10 Facts About the United States You Might Have Wrong
Get your facts right, old man! Fact-checking a friend’s facts. How well do you rate?

Yesterday I was talking to a friend, and we started debating about the history of the United States. When we finished, I decided to send him a simple list of ten facts that many people have wrong.
If you want to check it, here is the list of curious facts about the United States; you might like to find out if you have them right. And in the process, save yourself some searching time and probably adjust your “Factometer.”
1 — Washington was not the first president. There were 14 more Continental Presidents, 1. Peyton Randolph, 2. Arthur Henry Middleton, 3. John Hancock, 4. Henry Laurens, 5. John Jay, 6. Samuel Huntington, 7. Thomas McKean, 8. John Hanson, 9. Elias Boudinot, 10. Thomas Mifflin, 11. Richard Henry Lee, 12. Nathaniel Gorham, 13. Arthur Saint Clair, 14. Cyrus Griffin.

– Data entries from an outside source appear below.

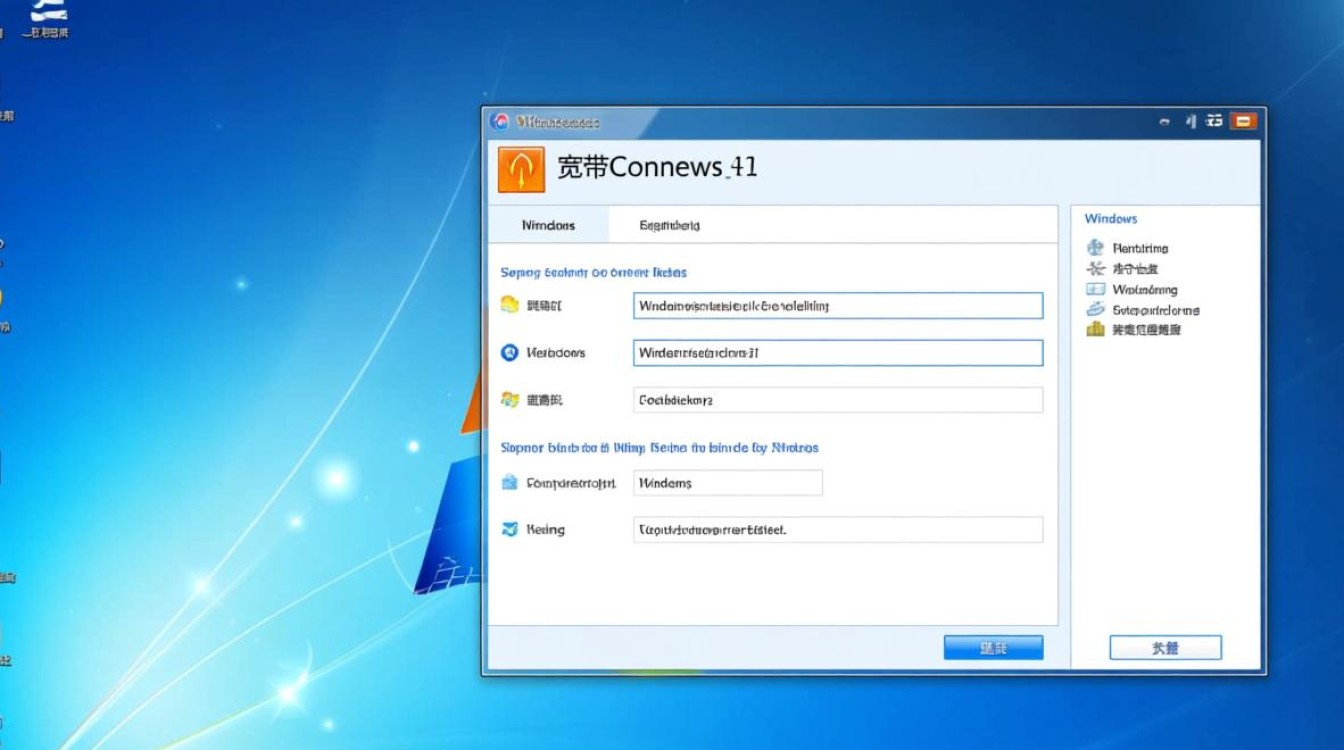Toggle the asterisk settings entry in sidebar
The image size is (1344, 750).
pos(1094,268)
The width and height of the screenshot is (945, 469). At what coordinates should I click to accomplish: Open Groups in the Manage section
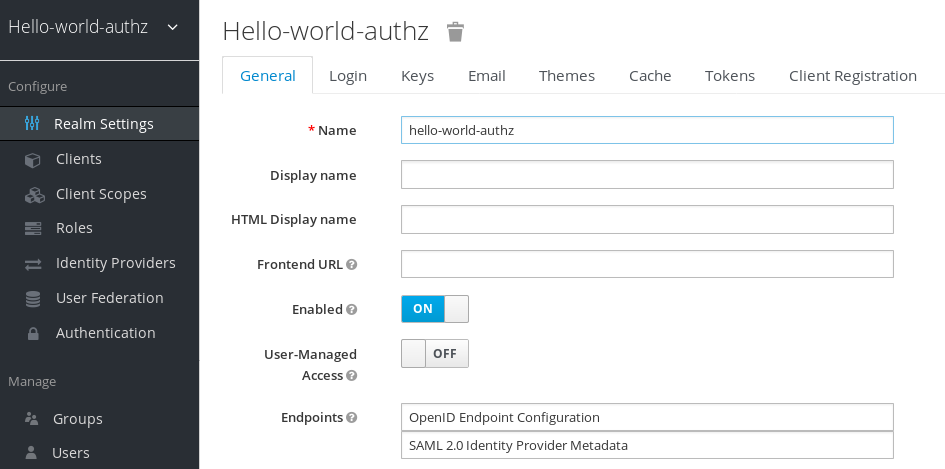click(x=78, y=419)
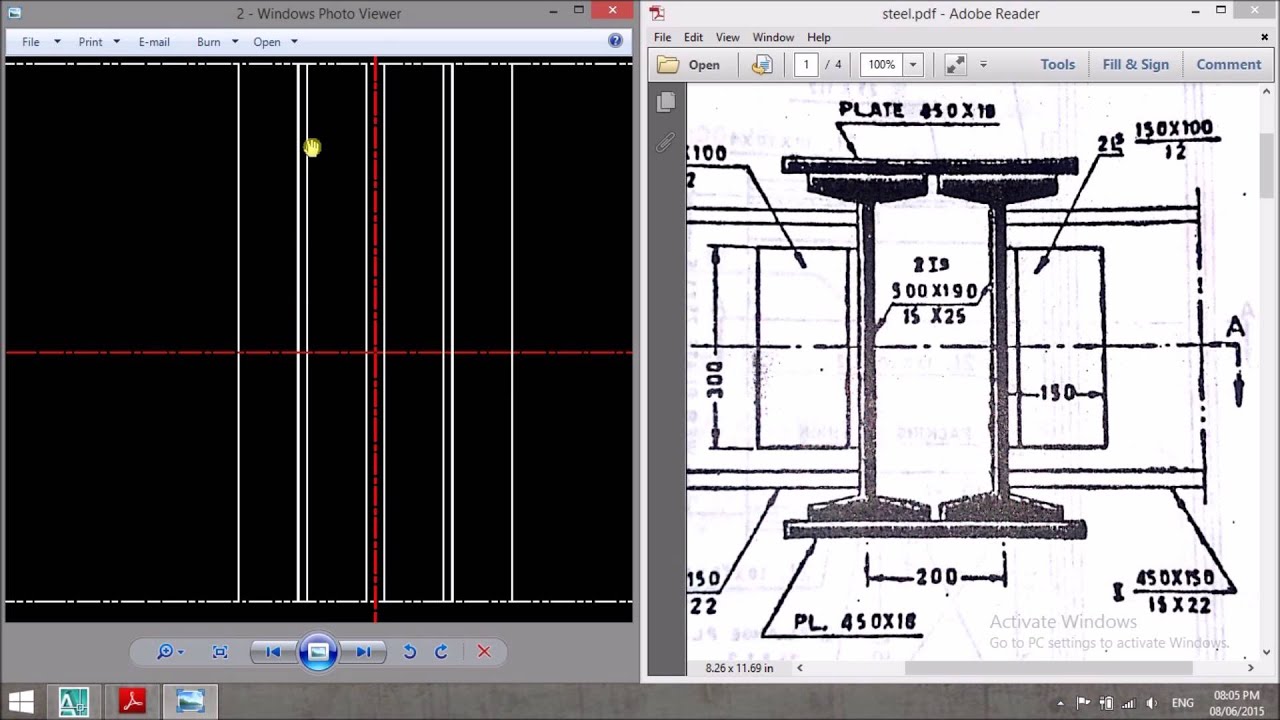This screenshot has width=1280, height=720.
Task: Click the page number input field
Action: tap(806, 64)
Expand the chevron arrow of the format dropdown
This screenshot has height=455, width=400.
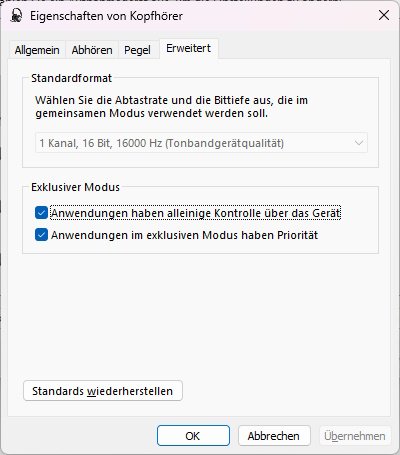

George Washington was elected the first President after the Constitution. Also, Presidents' Day is supposedly celebrated on the third Monday of February to commemorate his birthday. But he was born on February 11, 1732, not on the third Monday of February, so Presidents’ Day never falls on his or any other American president’s birthday. And by the way, he didn’t use wooden teeth.
2 — The Declaration of Independence was not signed on the 4th of July. Officially, Congress declared its freedom from Great Britain on July 2, 1776. Then a Draft was ordered to be written by John Adams, Roger Sherman, Robert Livingston, Benjamin Franklin, and Thomas Jefferson on July 4 and sent to a printer named John Dunlap. They printed about 200 copies of the Dunlap Broadside. On August 2, 1776, John Hancock’s famous signature was placed in the middle. Therefore, the document signed on July 4th was only a draft.
3 — Not all presidents were born in the US. Since the Declaration of Independence from Great Britain was signed in 1776, eight of the first presidents were born before the United States existed. They were originally from British America, which technically makes them British.
4 — Lincoln did not write the Gettysburg Address on the train while traveling to Pennsylvania. Though long-running popular legend holds that he wrote the speech on the train while traveling to Pennsylvania, he probably wrote about half of it before leaving the White House on November 18. He completed writing and revising it that night after talking with Secretary of State William H. Seward, who had accompanied him to Gettysburg.
5 — Paul Revere did not ride alone. Paul Revere rode with William Dawes and Samuel Prescott, on the famous midnight of April 18, 1775, from Boston to Concord, Massachusetts. Two of them ran into a British cavalry patrol. Revere was captured and left free. Only Prescott made it to Concord.
6 — The Emancipation Proclamation didn’t end slavery. President Abraham Lincoln issued the Emancipation Proclamation on January 1, 1863, declaring “that all persons held as slaves” within the rebellious states “are, and henceforward shall be free.”. But it took two more years till Congress passed it on January 31, 1865, and ratified the 13th amendment on December 6, 1865, abolishing slavery in the United States.
7 — The Battle of the Alamo wasn’t fought in the United States but in Mexico. Contrary to people’s beliefs, Mexico did not invade the United States to fight at the Alamo.
The Texas Revolution, also called the War of Texas Independence, was fought from October 1835 to April 1836 between Mexico and Texan colonists. It resulted in Texas’s independence from Mexico and the Republic of Texas's founding on March 2, 1836.
More than five years later, John Tyler, with the support of President-elect Polk, managed to get a resolution passed on March 1, 1845, and Texas was annexed by the United States on December 29, 1845, and was admitted to the Union as the 28th state on that day.
And if you “Remember the Alamo,” the Battle was on February 23, 1836, when Texas was technically part of Mexico and the Republic of Texas didn’t exist.
8 — The Star-Spangled Banner melody was based on a drinking song. No matter where you are from, you’ve probably heard the United States Hymn more than once. But did you know that while the lyrics were written in the U.S. by the poet Francis Scott Key, the melody was originally an old 18th-century British drinking song called “To Anacreon in Heav’n,”? Composed by John Smith Stanford and used at a men’s social club called the Anacreontic Society, where there was a lot of booze and fiddle playing.